You can only take a metaphor so far. Let's stick with what "locking the barn door after the horses have escaped" means.
Although you use open-source software for your multimedia needs to simply strip the DRM you are removing the protections the music industry has set in place. You do not decide where you can play your music, the industry does, which is why I am sure THC will just label you as some criminal right about now. No matter the quality they still own the rights to that music.
And when I enter into a contract to obtain certain rights to that music, so do I. No amount of name-calling, from THC or anybody else will make anyone a criminal. And yes, I do
decide where and when I play my music, as well as what I play. The RIAA might want to take that choice away from me, but the fact is that they aren't that powerful.
I also never stated or meant to say that music should be abolished, I am just saying that it's purpose is lost by making it a business which in return seeks profit from music itself. Hell anyone who thinks they should abolish music is a mad man.
You'd better believe in a sanity clause, then. Because musicians are the cornerstone of the music industry. Without them you have no music. So if the music industry
goes away, so does music.
The sad part is that when they popped the magic question of "How many here illegally download music?" The entire audience was with raised hands.
The thing that I find sad about that is that the audience would have raised their hands if asked any number of questions, ranging from marital infidelity, to traffic offenses to cheating on their taxes. But that's another topic.

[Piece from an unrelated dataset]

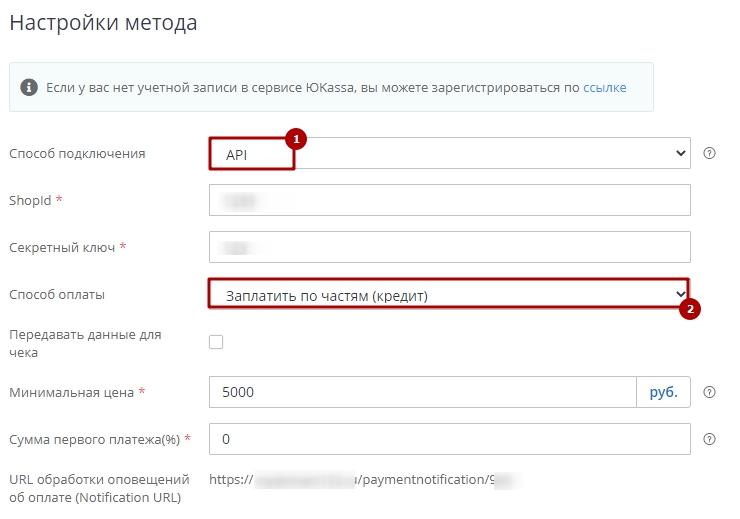The width and height of the screenshot is (740, 519).
Task: Expand the Способ оплаты dropdown list
Action: point(450,294)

If you're trying to suggest that, because a group of people somewhere believed that they had done something illegal, without first getting legal council to determine if that was actually the fact, that you can extrapolate that small sample to say that every
music listener is a criminal, you're just making a slippery slope. Your example of the psychological phenomenon that causes people to believe most anything if it's repeated enough times underscores how people are all too willing to be lead around by their nose by others. That audience was being manipulated.

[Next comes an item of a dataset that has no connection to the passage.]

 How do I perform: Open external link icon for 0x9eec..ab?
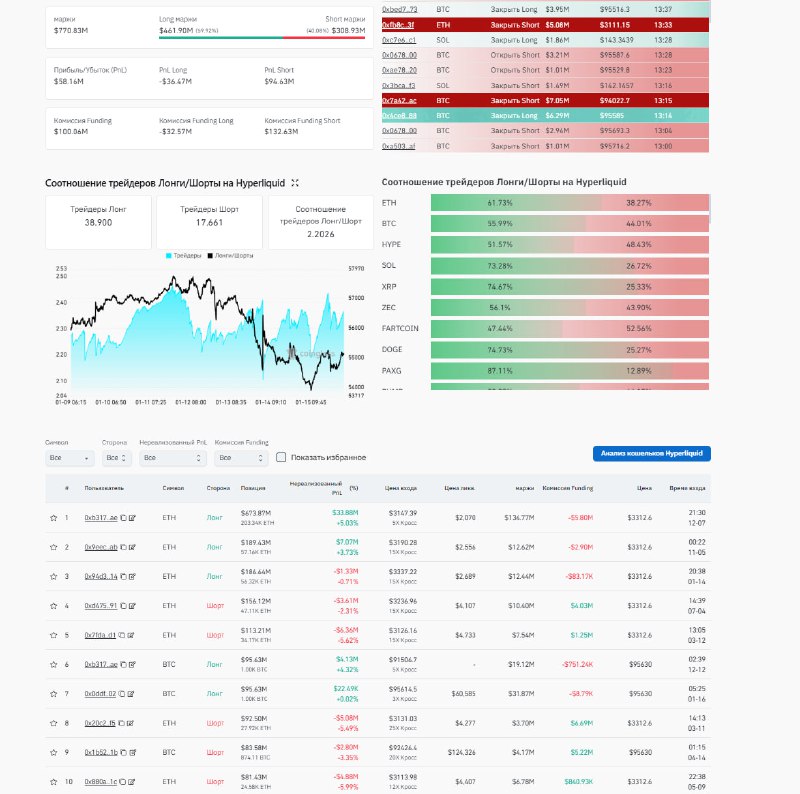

Right now we face a singular problem: a trade association that has completely abandoned the charter under which it was established, and has become a parasite. In case you didn't know, taking money from people under false pretenses is a crime. The RIAA is a criminal enterprise. Although the federal justice department is currently unable to do its job, there are still 50 state's attorney offices that can prosecute this case. Any one of them could bring down the RIAA.
But for some reason, the artists who ought to be lining up to file criminal complaints, aren't. Are they being paid off to not report that they've been ripped off? That seems to be an oxymoron, but stranger things have happened. Are they being intimidated? Possibly. Time will tell.--
Dead webcasters don't make cents.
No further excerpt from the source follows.